Data records
....................
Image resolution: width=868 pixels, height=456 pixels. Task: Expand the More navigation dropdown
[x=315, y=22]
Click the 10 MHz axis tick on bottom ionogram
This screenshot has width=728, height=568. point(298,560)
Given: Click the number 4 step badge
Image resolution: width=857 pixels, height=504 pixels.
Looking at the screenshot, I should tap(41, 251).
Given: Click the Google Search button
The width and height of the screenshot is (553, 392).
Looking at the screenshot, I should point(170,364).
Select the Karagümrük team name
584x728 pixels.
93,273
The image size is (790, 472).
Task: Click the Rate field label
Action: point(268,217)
....................
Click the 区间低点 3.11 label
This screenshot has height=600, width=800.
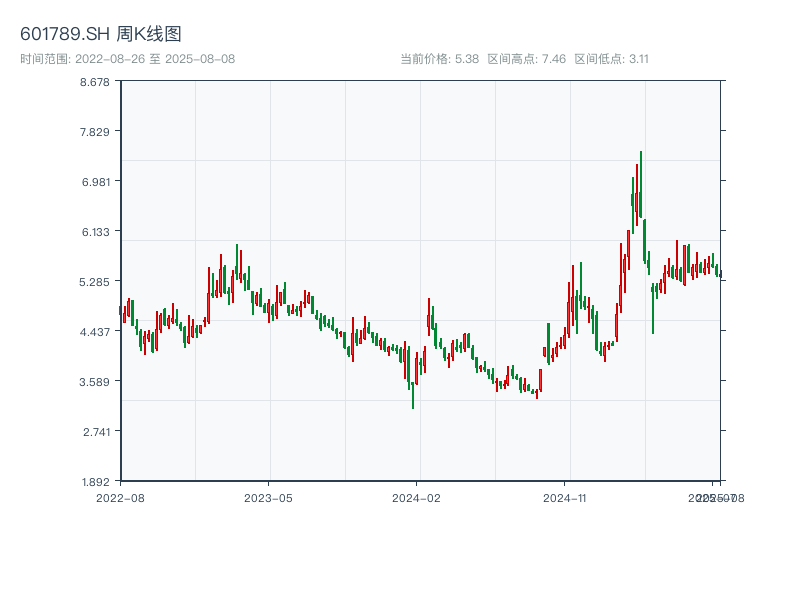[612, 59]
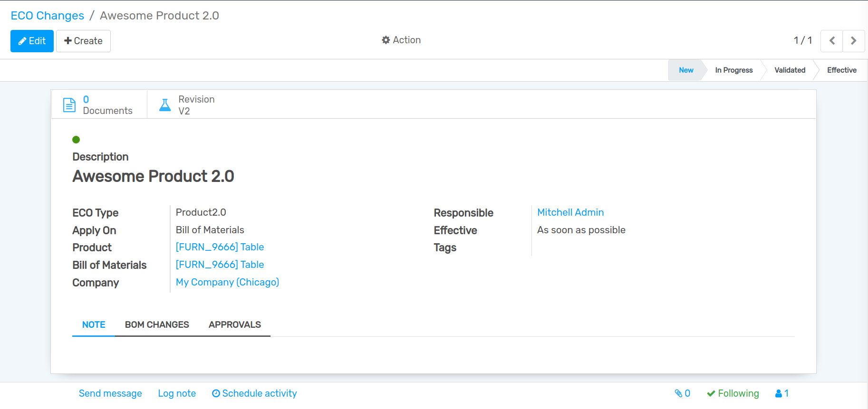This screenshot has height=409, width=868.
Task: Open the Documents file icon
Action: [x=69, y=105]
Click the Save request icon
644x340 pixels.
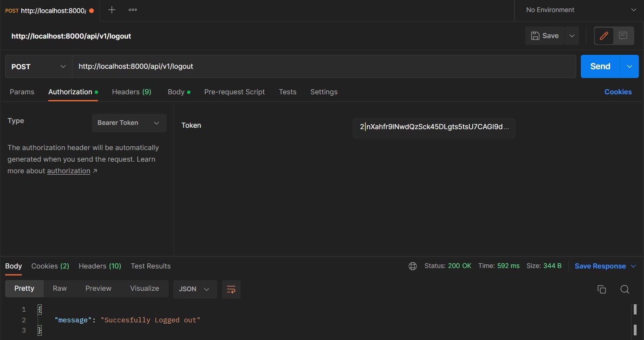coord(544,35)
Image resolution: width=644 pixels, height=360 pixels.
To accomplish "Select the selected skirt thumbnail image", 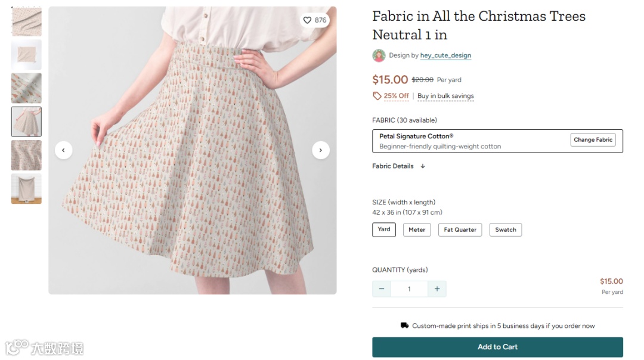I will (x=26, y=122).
....................
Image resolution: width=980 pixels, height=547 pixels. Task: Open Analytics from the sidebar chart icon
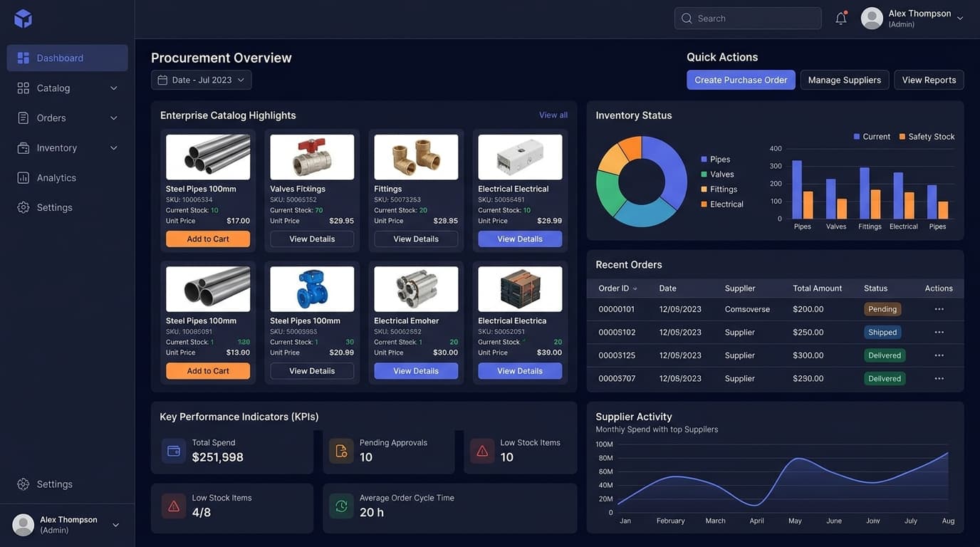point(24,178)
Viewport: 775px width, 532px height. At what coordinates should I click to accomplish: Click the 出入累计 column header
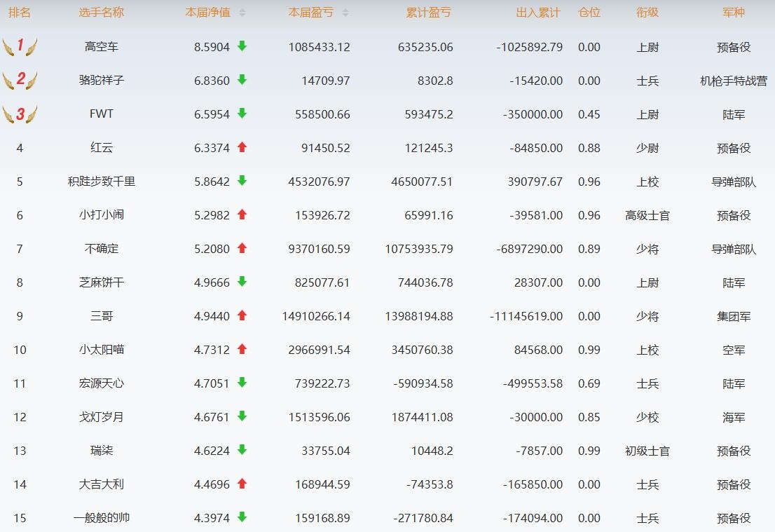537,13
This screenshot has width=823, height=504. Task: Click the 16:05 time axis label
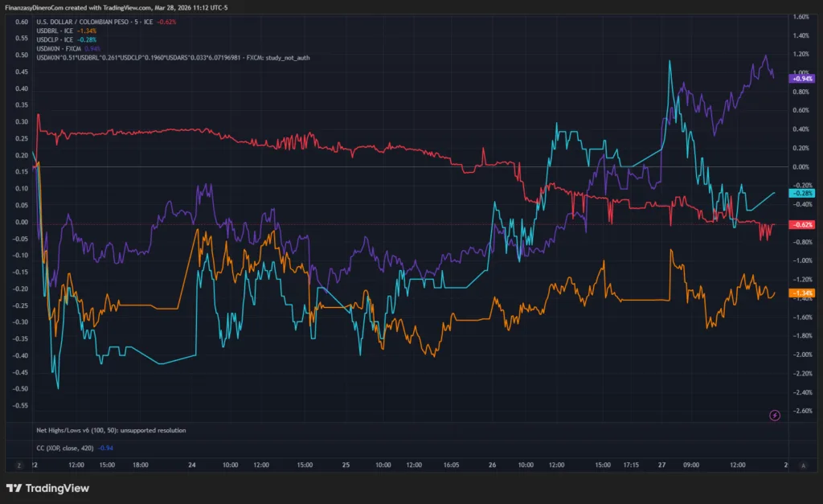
....................
## Task description
Pictures are to be left out. Write out only the lines above starting at the one with "Image resolution: width=980" and ending at the one with "This screenshot has width=823, height=504.", both lines included, exactly.

## Written reply
Image resolution: width=980 pixels, height=547 pixels. Task: Open Analytics from the sidebar chart icon
point(24,178)
Viewport: 775px width, 532px height. At what coordinates should I click to accomplish: Click the 出入累计 column header
537,13
This screenshot has width=823, height=504. Task: Click the 16:05 time axis label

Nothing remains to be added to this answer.